Write out all the material verbatim, line by line.

——

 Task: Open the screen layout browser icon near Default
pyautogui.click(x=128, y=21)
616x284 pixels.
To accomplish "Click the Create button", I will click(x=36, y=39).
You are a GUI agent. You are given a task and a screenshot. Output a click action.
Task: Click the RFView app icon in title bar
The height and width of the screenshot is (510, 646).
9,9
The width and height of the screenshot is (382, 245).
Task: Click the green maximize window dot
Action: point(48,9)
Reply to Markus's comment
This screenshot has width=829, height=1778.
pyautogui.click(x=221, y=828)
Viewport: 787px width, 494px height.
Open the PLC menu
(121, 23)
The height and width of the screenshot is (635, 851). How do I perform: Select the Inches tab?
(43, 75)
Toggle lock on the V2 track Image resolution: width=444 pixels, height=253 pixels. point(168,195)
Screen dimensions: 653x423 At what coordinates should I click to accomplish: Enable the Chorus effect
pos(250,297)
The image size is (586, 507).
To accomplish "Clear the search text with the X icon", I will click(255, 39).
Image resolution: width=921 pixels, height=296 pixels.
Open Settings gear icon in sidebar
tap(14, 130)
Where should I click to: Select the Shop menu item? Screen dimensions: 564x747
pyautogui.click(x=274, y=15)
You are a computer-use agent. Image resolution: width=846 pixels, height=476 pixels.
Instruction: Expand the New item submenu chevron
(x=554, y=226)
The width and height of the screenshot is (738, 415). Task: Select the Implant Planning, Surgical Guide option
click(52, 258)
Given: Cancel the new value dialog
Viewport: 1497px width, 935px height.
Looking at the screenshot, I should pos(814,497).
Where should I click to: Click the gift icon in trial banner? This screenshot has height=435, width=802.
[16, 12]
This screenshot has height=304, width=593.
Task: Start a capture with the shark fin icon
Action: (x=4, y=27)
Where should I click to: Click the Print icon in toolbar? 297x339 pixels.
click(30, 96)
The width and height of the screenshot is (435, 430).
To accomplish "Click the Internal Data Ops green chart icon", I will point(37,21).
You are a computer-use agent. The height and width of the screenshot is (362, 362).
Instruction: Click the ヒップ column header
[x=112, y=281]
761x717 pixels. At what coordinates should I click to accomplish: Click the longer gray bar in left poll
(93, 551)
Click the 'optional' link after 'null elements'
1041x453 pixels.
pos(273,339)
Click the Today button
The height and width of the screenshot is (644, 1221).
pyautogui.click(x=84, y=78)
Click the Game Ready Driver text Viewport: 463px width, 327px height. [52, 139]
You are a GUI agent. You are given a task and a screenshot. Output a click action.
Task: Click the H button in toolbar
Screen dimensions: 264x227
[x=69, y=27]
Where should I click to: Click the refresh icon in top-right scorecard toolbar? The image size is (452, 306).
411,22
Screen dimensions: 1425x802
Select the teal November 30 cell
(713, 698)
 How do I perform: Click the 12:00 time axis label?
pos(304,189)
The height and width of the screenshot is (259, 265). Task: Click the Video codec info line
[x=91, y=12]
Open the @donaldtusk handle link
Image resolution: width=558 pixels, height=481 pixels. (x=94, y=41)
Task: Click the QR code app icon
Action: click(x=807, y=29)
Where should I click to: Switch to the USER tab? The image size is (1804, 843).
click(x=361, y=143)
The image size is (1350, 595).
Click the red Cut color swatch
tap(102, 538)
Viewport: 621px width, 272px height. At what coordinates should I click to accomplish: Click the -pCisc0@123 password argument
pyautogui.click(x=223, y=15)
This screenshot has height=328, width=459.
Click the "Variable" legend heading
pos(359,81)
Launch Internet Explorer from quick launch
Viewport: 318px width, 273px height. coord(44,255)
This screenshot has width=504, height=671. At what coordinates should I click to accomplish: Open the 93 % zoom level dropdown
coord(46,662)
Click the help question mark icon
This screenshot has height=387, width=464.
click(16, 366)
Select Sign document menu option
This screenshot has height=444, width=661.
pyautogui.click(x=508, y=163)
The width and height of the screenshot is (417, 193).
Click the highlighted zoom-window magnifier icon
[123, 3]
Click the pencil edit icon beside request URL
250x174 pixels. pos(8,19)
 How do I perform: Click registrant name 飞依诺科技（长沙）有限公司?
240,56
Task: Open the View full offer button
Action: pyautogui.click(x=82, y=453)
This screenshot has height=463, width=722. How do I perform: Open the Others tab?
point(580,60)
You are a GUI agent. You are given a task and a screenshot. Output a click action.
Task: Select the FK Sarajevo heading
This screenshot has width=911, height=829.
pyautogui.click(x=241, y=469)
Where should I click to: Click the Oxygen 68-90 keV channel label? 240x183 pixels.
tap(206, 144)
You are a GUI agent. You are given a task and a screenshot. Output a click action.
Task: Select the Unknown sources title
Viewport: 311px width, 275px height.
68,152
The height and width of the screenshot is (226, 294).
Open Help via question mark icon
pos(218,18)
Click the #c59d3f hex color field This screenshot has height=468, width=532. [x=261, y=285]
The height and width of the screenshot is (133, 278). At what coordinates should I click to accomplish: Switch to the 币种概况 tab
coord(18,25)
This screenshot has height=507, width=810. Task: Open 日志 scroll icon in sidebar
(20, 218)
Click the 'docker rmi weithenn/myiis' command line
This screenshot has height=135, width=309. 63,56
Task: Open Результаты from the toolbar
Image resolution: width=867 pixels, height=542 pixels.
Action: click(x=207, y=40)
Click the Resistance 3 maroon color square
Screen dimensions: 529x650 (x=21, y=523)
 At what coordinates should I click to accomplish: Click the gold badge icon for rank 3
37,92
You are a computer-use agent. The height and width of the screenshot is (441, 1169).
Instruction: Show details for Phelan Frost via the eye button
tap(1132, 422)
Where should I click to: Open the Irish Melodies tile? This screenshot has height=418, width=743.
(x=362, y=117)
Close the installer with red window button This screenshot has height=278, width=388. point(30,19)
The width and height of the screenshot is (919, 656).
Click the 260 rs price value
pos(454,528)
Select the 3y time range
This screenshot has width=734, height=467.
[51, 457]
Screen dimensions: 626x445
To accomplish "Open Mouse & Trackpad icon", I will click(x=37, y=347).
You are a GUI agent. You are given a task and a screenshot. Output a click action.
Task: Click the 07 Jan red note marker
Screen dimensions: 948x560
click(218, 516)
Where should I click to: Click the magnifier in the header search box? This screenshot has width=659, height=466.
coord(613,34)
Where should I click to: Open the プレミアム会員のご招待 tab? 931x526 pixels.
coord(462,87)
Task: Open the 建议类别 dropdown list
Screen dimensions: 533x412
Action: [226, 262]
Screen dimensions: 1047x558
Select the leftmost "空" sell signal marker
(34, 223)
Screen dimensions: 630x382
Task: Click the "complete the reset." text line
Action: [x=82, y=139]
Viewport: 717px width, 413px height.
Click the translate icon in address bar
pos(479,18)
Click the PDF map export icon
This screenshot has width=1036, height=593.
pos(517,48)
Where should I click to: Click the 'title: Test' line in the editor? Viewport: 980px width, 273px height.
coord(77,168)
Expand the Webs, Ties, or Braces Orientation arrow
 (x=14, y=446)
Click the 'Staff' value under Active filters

——

Task output ▸
 Task: Open the screen layout browser icon near Default
pyautogui.click(x=128, y=21)
616x284 pixels.
To accomplish "Click the Create button", I will click(x=36, y=39).
You are a GUI agent. You are given a task and a screenshot. Output a click action.
Task: Click the RFView app icon in title bar
The height and width of the screenshot is (510, 646).
9,9
The width and height of the screenshot is (382, 245).
Task: Click the green maximize window dot
Action: point(48,9)
Reply to Markus's comment
This screenshot has width=829, height=1778.
pyautogui.click(x=221, y=828)
Viewport: 787px width, 494px height.
Open the PLC menu
(121, 23)
The height and width of the screenshot is (635, 851). How do I perform: Select the Inches tab?
(43, 75)
Toggle lock on the V2 track Image resolution: width=444 pixels, height=253 pixels. point(168,195)
Screen dimensions: 653x423 At what coordinates should I click to accomplish: Enable the Chorus effect
pos(250,297)
The image size is (586, 507).
To accomplish "Clear the search text with the X icon", I will click(255, 39).
Image resolution: width=921 pixels, height=296 pixels.
Open Settings gear icon in sidebar
tap(14, 130)
Where should I click to: Select the Shop menu item? Screen dimensions: 564x747
pyautogui.click(x=274, y=15)
You are a computer-use agent. Image resolution: width=846 pixels, height=476 pixels.
Instruction: Expand the New item submenu chevron
(x=554, y=226)
The width and height of the screenshot is (738, 415). Task: Select the Implant Planning, Surgical Guide option
click(52, 258)
Given: Cancel the new value dialog
Viewport: 1497px width, 935px height.
Looking at the screenshot, I should pos(814,497).
Where should I click to: Click the gift icon in trial banner? This screenshot has height=435, width=802.
[16, 12]
This screenshot has height=304, width=593.
Task: Start a capture with the shark fin icon
Action: (x=4, y=27)
Where should I click to: Click the Print icon in toolbar? 297x339 pixels.
click(30, 96)
The width and height of the screenshot is (435, 430).
To accomplish "Click the Internal Data Ops green chart icon", I will point(37,21).
You are a computer-use agent. The height and width of the screenshot is (362, 362).
Instruction: Click the ヒップ column header
[x=112, y=281]
761x717 pixels. At what coordinates should I click to accomplish: Click the longer gray bar in left poll
(93, 551)
Click the 'optional' link after 'null elements'
1041x453 pixels.
pos(273,339)
Click the Today button
The height and width of the screenshot is (644, 1221).
pyautogui.click(x=84, y=78)
Click the Game Ready Driver text Viewport: 463px width, 327px height. [52, 139]
You are a GUI agent. You are given a task and a screenshot. Output a click action.
Task: Click the H button in toolbar
Screen dimensions: 264x227
[x=69, y=27]
Where should I click to: Click the refresh icon in top-right scorecard toolbar? The image size is (452, 306).
411,22
Screen dimensions: 1425x802
Select the teal November 30 cell
(713, 698)
 How do I perform: Click the 12:00 time axis label?
pos(304,189)
The height and width of the screenshot is (259, 265). Task: Click the Video codec info line
[x=91, y=12]
Open the @donaldtusk handle link
Image resolution: width=558 pixels, height=481 pixels. (x=94, y=41)
Task: Click the QR code app icon
Action: click(x=807, y=29)
Where should I click to: Switch to the USER tab? The image size is (1804, 843).
click(x=361, y=143)
The image size is (1350, 595).
Click the red Cut color swatch
tap(102, 538)
Viewport: 621px width, 272px height. At what coordinates should I click to accomplish: Click the -pCisc0@123 password argument
pyautogui.click(x=223, y=15)
This screenshot has height=328, width=459.
Click the "Variable" legend heading
pos(359,81)
Launch Internet Explorer from quick launch
Viewport: 318px width, 273px height. coord(44,255)
This screenshot has width=504, height=671. At what coordinates should I click to accomplish: Open the 93 % zoom level dropdown
coord(46,662)
Click the help question mark icon
This screenshot has height=387, width=464.
click(16, 366)
Select Sign document menu option
This screenshot has height=444, width=661.
pyautogui.click(x=508, y=163)
The width and height of the screenshot is (417, 193).
Click the highlighted zoom-window magnifier icon
[123, 3]
Click the pencil edit icon beside request URL
250x174 pixels. pos(8,19)
 How do I perform: Click registrant name 飞依诺科技（长沙）有限公司?
240,56
Task: Open the View full offer button
Action: pyautogui.click(x=82, y=453)
This screenshot has height=463, width=722. How do I perform: Open the Others tab?
point(580,60)
You are a GUI agent. You are given a task and a screenshot. Output a click action.
Task: Select the FK Sarajevo heading
This screenshot has width=911, height=829.
pyautogui.click(x=241, y=469)
Where should I click to: Click the Oxygen 68-90 keV channel label? 240x183 pixels.
tap(206, 144)
You are a GUI agent. You are given a task and a screenshot. Output a click action.
Task: Select the Unknown sources title
Viewport: 311px width, 275px height.
68,152
The height and width of the screenshot is (226, 294).
Open Help via question mark icon
pos(218,18)
Click the #c59d3f hex color field This screenshot has height=468, width=532. [x=261, y=285]
The height and width of the screenshot is (133, 278). At what coordinates should I click to accomplish: Switch to the 币种概况 tab
coord(18,25)
This screenshot has height=507, width=810. Task: Open 日志 scroll icon in sidebar
(20, 218)
Click the 'docker rmi weithenn/myiis' command line
This screenshot has height=135, width=309. 63,56
Task: Open Результаты from the toolbar
Image resolution: width=867 pixels, height=542 pixels.
Action: click(x=207, y=40)
Click the Resistance 3 maroon color square
Screen dimensions: 529x650 (x=21, y=523)
 At what coordinates should I click to accomplish: Click the gold badge icon for rank 3
37,92
You are a computer-use agent. The height and width of the screenshot is (441, 1169).
Instruction: Show details for Phelan Frost via the eye button
tap(1132, 422)
Where should I click to: Open the Irish Melodies tile? This screenshot has height=418, width=743.
(x=362, y=117)
Close the installer with red window button This screenshot has height=278, width=388. point(30,19)
The width and height of the screenshot is (919, 656).
Click the 260 rs price value
pos(454,528)
Select the 3y time range
This screenshot has width=734, height=467.
[51, 457]
Screen dimensions: 626x445
To accomplish "Open Mouse & Trackpad icon", I will click(x=37, y=347).
You are a GUI agent. You are given a task and a screenshot. Output a click action.
Task: Click the 07 Jan red note marker
Screen dimensions: 948x560
click(218, 516)
Where should I click to: Click the magnifier in the header search box? This screenshot has width=659, height=466.
coord(613,34)
Where should I click to: Open the プレミアム会員のご招待 tab? 931x526 pixels.
coord(462,87)
Task: Open the 建议类别 dropdown list
Screen dimensions: 533x412
Action: [226, 262]
Screen dimensions: 1047x558
Select the leftmost "空" sell signal marker
(34, 223)
Screen dimensions: 630x382
Task: Click the "complete the reset." text line
Action: [x=82, y=139]
Viewport: 717px width, 413px height.
Click the translate icon in address bar
pos(479,18)
Click the PDF map export icon
This screenshot has width=1036, height=593.
pos(517,48)
Where should I click to: Click the 'title: Test' line in the editor? Viewport: 980px width, 273px height.
coord(77,168)
Expand the Webs, Ties, or Braces Orientation arrow
 (x=14, y=446)
Click the 'Staff' value under Active filters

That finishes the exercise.